Richtige Zahnpflege beginnt bereits im frühen Kindesalter. Neben dem täglichen Zähneputzen ist auch die Anwendung von Fluoriden eine sehr wichtige Maßnahme. Zahnärzten zufolge bewirken die kristallinen Ionen für das bleibende Gebiss nachhaltigen Schutz vor Plaque, da die natürliche Fluoridkonzentration in der Mundhöhle dem Kariesrisiko nicht genügend vorbeugt.

„Die Fluoridierung ist schon lange gängige Praxis. Doch sie wird immer noch zu selten genutzt“, erklärt Dr. Eberhard Steglich, Vizepräsident der Landeszahnärztekammer Brandenburg. „Wichtig ist, bereits im Kindesalter die Zähne extern mit Fluoriden zu behandeln.“ Die Aufnahme von Fluoriden über Tabletten, die beispielsweise Kinderärzte verordnen, führt nicht in jedem Fall zum gewünschten Ergebnis. „Nur die zusätzliche externe Behandlung mit fluoridhaltigen Lacken oder Gels durch den Zahnarzt bringt den gewünschten Schutz“, weiß der Fachmann.

Ab dem zweiten Lebensjahr sollten Eltern zweimal jährlich mit ihren Kindern den Zahnarzt aufsuchen.

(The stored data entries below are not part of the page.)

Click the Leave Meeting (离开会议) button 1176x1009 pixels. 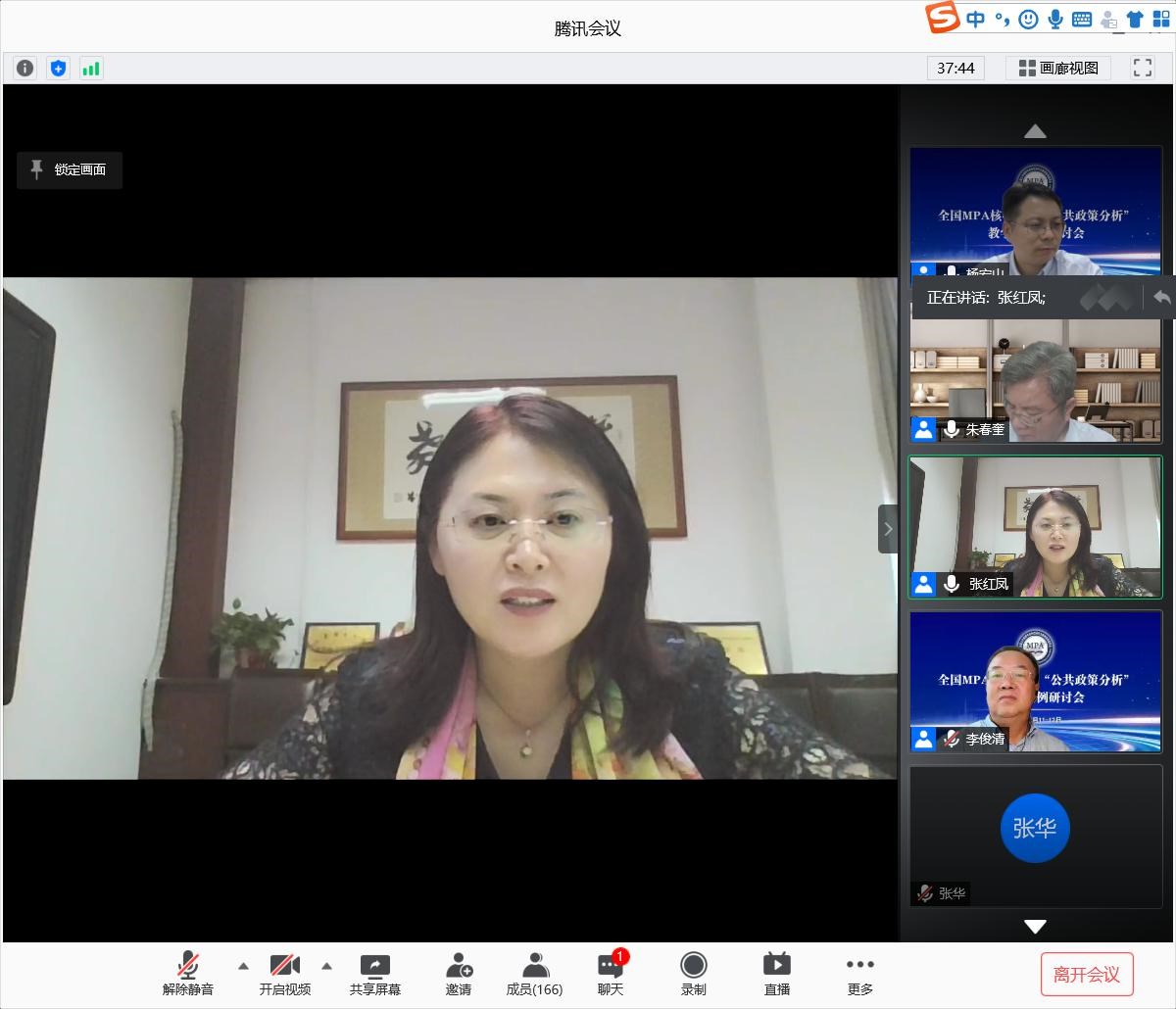1087,975
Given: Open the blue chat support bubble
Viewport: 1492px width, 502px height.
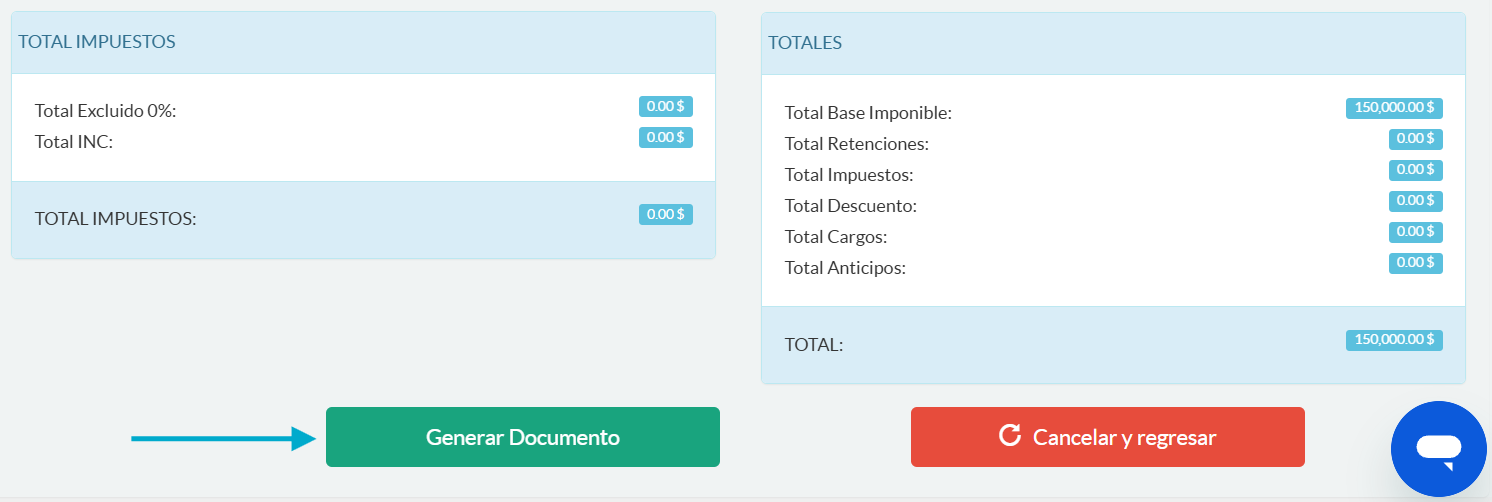Looking at the screenshot, I should pos(1438,449).
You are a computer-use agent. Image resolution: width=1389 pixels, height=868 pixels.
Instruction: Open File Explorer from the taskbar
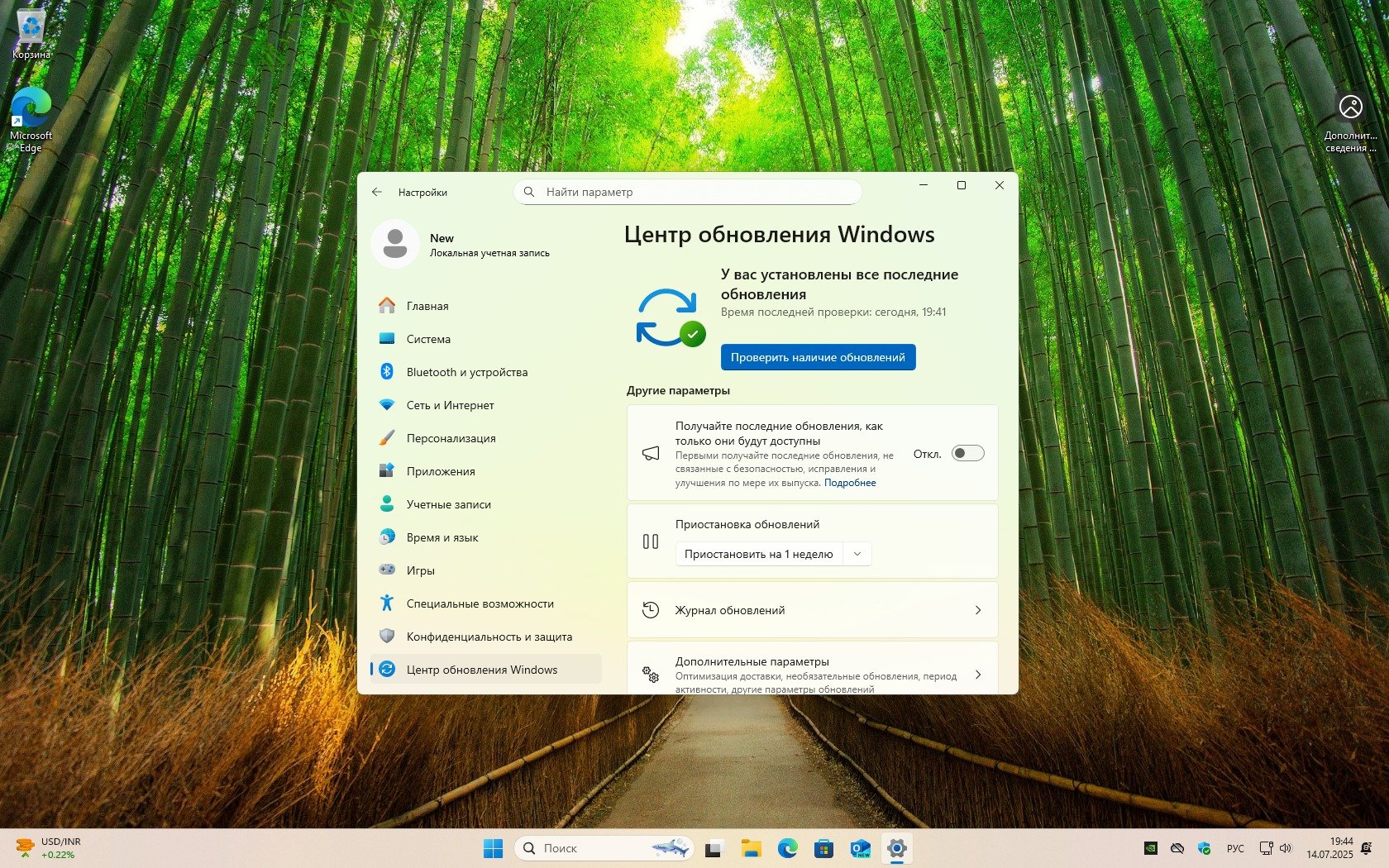(751, 848)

Denn: Schon die Milchzähne können von Karies geschädigt werden. Die Individualprophylaxe wird von der Krankenkasse für Kinder und Jugendliche bis 18 Jahren bezahlt. „Zudem wird in Schulen die so genannte Gruppenprophylaxe durchgeführt, die im Idealfall zweimal pro Jahr für jedes Kind angeboten wird. Der beste Schutz für Kinder ist die Kombination von Individual- und Gruppenprophylaxe“, erklärt der Vizepräsident.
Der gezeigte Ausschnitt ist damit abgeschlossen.